Problem details:
Every line below between the one holding "lược (357, 963)" and the one holding "TỔNG THUẬT: Quốc", inclusive, should be copied exactly, and no other line.

-- Opening Marker --

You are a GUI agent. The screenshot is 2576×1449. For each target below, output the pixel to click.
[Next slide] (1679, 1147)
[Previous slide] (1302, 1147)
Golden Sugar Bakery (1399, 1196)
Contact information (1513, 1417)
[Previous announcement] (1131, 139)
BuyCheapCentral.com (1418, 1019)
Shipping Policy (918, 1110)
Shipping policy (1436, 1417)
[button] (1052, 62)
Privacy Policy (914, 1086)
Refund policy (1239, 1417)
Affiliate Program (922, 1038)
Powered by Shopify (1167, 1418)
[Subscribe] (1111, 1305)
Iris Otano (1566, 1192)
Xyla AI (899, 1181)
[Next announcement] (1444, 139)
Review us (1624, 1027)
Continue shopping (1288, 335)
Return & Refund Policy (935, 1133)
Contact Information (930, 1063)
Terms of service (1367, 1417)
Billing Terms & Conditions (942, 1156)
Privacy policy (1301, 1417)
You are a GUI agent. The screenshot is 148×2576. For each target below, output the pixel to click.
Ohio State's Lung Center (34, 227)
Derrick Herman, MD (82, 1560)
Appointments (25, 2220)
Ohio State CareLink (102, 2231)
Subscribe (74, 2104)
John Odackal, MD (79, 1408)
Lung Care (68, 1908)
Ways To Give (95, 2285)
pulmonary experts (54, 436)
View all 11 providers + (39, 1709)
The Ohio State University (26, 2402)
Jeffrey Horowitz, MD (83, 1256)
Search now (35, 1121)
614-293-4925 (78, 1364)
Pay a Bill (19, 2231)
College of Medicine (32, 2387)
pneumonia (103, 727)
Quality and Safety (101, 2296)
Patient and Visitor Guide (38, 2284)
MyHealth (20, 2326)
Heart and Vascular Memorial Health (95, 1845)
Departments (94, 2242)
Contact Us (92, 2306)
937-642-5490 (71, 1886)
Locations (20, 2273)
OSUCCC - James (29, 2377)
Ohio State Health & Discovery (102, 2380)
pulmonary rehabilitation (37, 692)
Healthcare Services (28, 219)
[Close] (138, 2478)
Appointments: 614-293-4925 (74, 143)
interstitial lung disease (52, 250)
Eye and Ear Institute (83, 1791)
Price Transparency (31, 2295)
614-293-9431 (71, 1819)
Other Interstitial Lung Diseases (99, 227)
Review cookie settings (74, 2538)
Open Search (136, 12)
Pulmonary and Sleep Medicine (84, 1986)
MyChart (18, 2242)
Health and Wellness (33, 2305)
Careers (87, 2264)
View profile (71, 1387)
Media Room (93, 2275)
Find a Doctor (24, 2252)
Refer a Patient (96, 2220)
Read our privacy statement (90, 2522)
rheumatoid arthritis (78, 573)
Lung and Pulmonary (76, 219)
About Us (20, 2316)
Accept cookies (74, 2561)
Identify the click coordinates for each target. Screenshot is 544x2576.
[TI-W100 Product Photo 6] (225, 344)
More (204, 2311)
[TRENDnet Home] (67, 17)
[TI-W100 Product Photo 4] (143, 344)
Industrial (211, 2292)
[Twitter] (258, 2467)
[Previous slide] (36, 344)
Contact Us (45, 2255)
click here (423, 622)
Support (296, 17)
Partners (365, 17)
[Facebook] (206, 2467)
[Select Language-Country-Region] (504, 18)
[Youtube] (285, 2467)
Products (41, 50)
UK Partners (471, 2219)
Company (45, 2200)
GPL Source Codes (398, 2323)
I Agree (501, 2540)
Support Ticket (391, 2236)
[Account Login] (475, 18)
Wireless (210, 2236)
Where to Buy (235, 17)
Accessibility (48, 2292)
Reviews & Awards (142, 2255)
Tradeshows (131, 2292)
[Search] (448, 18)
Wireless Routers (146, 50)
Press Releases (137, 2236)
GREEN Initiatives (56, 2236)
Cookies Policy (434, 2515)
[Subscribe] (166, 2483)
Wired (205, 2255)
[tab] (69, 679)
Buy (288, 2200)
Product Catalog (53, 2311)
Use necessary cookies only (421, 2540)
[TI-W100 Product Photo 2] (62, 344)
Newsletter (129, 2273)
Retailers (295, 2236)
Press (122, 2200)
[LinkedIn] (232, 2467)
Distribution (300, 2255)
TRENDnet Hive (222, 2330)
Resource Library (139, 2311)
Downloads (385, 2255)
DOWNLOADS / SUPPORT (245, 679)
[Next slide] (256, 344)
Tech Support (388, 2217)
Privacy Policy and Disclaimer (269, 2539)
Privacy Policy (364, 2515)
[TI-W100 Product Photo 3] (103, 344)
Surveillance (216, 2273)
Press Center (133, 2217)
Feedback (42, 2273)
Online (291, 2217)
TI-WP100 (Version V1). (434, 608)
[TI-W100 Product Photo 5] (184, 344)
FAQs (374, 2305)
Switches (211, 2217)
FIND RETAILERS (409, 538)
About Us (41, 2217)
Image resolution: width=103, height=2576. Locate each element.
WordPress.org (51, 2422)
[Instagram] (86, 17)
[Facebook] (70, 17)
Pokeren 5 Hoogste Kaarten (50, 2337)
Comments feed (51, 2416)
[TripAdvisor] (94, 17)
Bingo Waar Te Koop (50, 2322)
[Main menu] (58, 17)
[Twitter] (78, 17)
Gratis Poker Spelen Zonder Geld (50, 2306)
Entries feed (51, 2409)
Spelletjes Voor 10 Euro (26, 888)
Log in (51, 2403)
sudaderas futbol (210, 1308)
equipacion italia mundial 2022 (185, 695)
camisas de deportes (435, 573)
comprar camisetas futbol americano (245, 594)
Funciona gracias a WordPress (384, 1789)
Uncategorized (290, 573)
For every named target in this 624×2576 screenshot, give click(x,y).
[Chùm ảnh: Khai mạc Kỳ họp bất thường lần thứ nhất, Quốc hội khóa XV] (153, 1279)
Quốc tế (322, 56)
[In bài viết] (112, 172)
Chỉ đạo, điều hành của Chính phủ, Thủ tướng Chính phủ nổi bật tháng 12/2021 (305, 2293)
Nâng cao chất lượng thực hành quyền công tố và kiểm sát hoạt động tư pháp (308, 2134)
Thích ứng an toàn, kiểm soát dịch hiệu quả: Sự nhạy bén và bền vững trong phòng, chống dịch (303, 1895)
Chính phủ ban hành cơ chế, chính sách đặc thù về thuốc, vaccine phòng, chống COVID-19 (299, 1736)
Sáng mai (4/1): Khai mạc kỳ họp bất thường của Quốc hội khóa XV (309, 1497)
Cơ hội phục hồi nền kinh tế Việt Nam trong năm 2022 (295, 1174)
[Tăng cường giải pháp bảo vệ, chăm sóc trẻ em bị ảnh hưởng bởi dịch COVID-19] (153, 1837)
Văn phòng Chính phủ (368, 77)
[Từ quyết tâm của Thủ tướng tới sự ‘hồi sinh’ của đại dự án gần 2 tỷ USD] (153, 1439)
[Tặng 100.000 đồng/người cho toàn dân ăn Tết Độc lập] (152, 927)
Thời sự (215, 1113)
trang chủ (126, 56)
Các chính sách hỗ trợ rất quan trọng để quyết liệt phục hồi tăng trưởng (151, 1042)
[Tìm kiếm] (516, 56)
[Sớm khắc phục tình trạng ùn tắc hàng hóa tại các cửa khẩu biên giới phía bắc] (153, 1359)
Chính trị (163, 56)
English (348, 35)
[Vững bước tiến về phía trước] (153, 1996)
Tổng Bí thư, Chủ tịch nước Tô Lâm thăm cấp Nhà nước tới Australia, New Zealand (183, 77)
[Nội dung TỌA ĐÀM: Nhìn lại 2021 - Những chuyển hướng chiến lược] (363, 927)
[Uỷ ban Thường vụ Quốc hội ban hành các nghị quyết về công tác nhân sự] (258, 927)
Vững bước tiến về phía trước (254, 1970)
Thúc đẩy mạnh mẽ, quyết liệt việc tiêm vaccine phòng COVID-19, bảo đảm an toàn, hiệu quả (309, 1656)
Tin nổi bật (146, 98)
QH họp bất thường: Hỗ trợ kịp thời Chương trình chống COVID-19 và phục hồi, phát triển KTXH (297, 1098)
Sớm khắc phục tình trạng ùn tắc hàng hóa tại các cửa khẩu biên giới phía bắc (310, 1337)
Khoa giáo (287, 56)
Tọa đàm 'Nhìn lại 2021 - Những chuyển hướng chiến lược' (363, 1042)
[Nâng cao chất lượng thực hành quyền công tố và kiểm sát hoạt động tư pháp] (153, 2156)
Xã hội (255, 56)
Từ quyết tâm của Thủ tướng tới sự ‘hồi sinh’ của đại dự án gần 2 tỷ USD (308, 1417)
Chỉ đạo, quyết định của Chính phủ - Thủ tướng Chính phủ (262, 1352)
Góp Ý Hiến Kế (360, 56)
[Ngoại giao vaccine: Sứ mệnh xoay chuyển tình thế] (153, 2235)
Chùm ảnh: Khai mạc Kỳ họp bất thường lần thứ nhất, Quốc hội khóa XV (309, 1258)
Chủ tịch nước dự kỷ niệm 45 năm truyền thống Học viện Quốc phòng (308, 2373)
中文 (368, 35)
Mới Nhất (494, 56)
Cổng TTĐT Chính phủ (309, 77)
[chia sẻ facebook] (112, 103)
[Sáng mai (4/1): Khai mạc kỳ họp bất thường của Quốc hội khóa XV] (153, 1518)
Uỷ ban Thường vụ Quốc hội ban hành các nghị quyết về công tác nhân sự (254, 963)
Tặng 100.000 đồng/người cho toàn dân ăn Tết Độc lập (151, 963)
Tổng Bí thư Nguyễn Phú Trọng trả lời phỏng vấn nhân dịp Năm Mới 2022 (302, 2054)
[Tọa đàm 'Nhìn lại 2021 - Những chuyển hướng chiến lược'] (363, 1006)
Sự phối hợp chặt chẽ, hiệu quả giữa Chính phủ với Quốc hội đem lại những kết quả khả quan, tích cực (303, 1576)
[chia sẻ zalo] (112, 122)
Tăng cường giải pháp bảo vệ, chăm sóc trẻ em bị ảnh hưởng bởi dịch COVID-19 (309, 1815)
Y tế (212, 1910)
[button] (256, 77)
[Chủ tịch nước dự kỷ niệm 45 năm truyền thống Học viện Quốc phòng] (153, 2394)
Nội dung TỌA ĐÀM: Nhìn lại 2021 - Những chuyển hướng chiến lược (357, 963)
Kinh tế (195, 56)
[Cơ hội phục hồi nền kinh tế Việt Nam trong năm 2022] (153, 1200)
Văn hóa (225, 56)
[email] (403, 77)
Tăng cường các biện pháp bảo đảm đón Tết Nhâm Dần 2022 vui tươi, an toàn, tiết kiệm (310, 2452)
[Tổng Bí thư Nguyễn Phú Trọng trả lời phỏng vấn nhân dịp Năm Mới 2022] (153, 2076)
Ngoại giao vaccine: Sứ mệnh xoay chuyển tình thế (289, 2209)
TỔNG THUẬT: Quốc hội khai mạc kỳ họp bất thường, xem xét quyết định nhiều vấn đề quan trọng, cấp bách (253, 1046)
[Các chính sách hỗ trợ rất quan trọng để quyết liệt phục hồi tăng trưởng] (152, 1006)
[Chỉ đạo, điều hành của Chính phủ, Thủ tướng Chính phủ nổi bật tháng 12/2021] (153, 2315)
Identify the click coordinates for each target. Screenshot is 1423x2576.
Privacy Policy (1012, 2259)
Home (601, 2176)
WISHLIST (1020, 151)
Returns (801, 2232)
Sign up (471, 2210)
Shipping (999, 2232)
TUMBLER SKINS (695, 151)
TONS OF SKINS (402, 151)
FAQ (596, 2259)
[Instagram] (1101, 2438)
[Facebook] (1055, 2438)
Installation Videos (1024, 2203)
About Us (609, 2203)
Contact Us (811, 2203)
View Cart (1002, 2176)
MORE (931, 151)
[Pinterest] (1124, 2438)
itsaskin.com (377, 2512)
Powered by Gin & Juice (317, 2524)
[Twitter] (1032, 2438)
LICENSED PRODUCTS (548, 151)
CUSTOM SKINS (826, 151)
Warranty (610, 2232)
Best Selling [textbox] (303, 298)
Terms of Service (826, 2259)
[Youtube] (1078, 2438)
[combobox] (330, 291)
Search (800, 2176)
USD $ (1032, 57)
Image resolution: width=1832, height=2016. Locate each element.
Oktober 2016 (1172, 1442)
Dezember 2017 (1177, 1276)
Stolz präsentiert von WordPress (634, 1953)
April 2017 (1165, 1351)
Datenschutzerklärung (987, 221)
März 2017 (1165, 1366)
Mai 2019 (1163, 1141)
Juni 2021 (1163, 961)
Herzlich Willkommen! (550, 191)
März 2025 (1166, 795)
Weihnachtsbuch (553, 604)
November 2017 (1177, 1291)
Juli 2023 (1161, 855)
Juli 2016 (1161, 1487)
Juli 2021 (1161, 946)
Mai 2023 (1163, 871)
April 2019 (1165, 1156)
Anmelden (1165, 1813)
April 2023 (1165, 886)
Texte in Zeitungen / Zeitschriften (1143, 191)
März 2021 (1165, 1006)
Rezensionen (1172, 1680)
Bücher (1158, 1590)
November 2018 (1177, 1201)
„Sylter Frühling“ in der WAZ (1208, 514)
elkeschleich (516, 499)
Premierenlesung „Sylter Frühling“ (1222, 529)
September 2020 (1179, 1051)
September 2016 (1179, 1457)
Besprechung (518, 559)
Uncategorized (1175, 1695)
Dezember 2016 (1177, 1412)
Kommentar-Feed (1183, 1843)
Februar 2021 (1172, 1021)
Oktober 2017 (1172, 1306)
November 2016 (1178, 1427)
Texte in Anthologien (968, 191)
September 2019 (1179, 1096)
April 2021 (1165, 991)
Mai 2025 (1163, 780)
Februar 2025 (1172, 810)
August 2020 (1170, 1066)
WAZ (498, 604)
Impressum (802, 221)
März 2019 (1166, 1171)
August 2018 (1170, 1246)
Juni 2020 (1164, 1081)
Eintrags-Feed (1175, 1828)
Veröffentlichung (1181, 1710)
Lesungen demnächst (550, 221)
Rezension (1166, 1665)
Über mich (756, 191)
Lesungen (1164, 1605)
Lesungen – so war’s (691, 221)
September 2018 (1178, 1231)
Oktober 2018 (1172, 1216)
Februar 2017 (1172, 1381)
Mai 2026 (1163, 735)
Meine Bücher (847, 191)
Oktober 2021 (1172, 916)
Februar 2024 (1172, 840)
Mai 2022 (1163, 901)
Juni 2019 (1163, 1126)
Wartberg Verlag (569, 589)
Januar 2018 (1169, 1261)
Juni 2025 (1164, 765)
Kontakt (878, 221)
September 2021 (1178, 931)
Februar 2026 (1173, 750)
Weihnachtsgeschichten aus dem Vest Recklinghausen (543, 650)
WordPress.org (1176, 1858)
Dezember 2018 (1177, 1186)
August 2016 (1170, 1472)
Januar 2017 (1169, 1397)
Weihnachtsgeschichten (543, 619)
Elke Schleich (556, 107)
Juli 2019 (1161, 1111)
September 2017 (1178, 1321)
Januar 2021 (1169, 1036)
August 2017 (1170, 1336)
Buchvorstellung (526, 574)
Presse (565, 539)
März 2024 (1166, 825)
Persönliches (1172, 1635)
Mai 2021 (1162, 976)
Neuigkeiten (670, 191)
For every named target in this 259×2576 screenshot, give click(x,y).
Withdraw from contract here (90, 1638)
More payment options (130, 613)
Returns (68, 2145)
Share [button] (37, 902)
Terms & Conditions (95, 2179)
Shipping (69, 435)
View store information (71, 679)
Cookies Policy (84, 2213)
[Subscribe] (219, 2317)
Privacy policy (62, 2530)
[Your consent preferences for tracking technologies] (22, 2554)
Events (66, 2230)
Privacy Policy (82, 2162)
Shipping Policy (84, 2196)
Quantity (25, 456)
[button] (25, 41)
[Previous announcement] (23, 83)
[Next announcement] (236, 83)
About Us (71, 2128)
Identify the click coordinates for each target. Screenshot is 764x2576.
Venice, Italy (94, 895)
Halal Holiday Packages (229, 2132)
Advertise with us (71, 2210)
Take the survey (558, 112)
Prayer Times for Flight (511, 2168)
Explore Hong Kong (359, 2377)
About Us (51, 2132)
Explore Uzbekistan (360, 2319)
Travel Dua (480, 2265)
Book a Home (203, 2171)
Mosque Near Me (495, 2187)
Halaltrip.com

-- Closing Marker --

Output for this exercise:
Nội dung TỌA ĐÀM: Nhìn lại 2021 - Những chuyển hướng chiến lược (357, 963)
Kinh tế (195, 56)
[Cơ hội phục hồi nền kinh tế Việt Nam trong năm 2022] (153, 1200)
Văn hóa (225, 56)
[email] (403, 77)
Tăng cường các biện pháp bảo đảm đón Tết Nhâm Dần 2022 vui tươi, an toàn, tiết kiệm (310, 2452)
[Tổng Bí thư Nguyễn Phú Trọng trả lời phỏng vấn nhân dịp Năm Mới 2022] (153, 2076)
Ngoại giao vaccine: Sứ mệnh xoay chuyển tình thế (289, 2209)
TỔNG THUẬT: Quốc hội khai mạc kỳ họp bất thường, xem xét quyết định nhiều vấn đề quan trọng, cấp bách (253, 1046)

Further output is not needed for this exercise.